Many investors who are new to house flipping worry about overspending on their renovations. With that in mind, we've created a guide on how to keep from overimproving property. Read on below to learn what it means to overimprove a house flip, how overimproving can impact your profits, and how to ensure your renovation stays on or under budget.
What does it mean to overimprove property?
When house flipping, overimproving property occurs when a real estate investor does a renovation to the property that costs more than what it adds to the home's value in the current market. From another perspective, it also happens whenever a particular improvement is so large or so costly that the total cost of the improvement cannot be recouped when selling the home.
For investors, overimproving a property is something to avoid at all costs. Since, in this case, your main goal is to make money on the sale of the house, you should try to keep your rehab costs reasonable so you know you'll be able to cover them with your asking price. In fact, ideally, your rehab costs combined with your purchase price for the property will be much lower than the eventual sale price since you'll be able to keep any amount above those costs as profit.
Tips to avoid overimproving your next investment property
Here are a few things to keep in mind before getting started on your next house-flipping project to ensure you stay under budget and are able to make a profit on the property.
Ask a real estate agent to pull up comparables before you start renovating
In real estate, comparables are recent sales of similar homes in the same area as the investment property that you eventually plan to sell. Normally, they're used by an appraiser in order to help decide on the fair market value of the home. However, in this case, they can also be used to help you determine how much value you can add to the home before you risk overimproving the property.
For example, if you bought the home for $200,000 and all the nearby homes on the market that have recently been remodeled are selling for $275,000, you'll know that you'll have $75,000 to invest in rehabbing the house before you risk overimproving.
Focus on choosing renovations that add value
Once you have your total renovation budget in mind, stick to spending your money on the improvements and projects that will ultimately add the most value to the home. In general, it's hard to go wrong when renovating the kitchen or the bathroom. However, according to the 2020 Cost vs. Value Report, replacing old siding and deck additions are also projects that will bring you a lot of value in comparison to the out-of-pocket cost.
Keep in mind, too, that doing a renovation doesn't necessarily mean remodeling from the ground up. In fact, often, simply replacing worn-out kitchen counters with new granite countertops or replacing old vinyl flooring with hardwood floors can be just as intriguing to a potential buyer as a full-scale kitchen remodel. To that end, a big part of real estate investing is learning to spend your money where it will have the biggest impact.

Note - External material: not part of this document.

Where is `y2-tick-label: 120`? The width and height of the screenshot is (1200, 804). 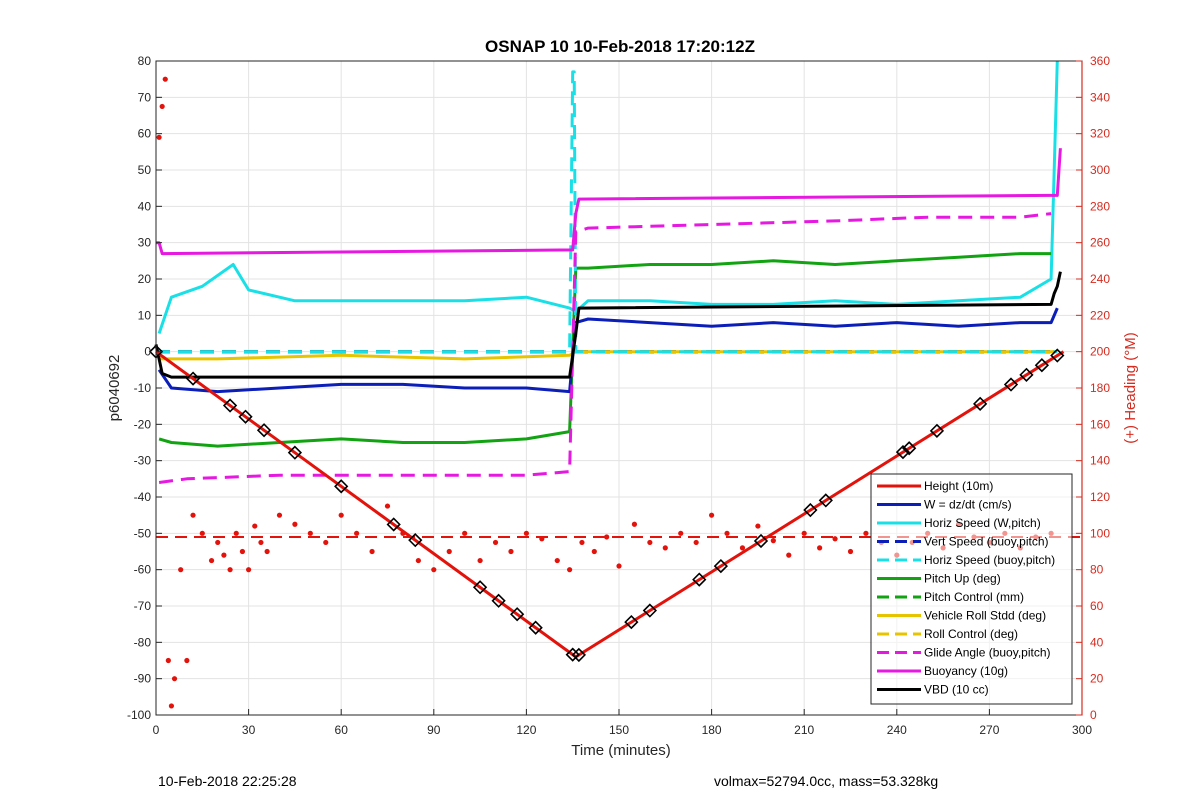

Make design choices that will appeal to the masses
A key part of avoiding overspending on home improvements is remembering to make design choices that will appeal to the vast majority of prospective buyers. Put simply, if an investment property's design is too tailored to one specific aesthetic taste, it can take longer to find a buyer for the property. Whereas if you invest in finishes that appeal to the masses, you'll probably have a larger pool of prospective buyers to choose from, which makes you more likely to receive an offer quickly.
The bottom line
At the end of the day, stopping yourself from overimproving your next investment property is all about having a clear idea of what your renovation budget is and sticking to it. If you use comparables to set a reasonable asking price for the property before you even get started renovating, and you make sure you don't add to the home's value in excess of that price, you should be able to walk away from the sale of the home with a profit in hand.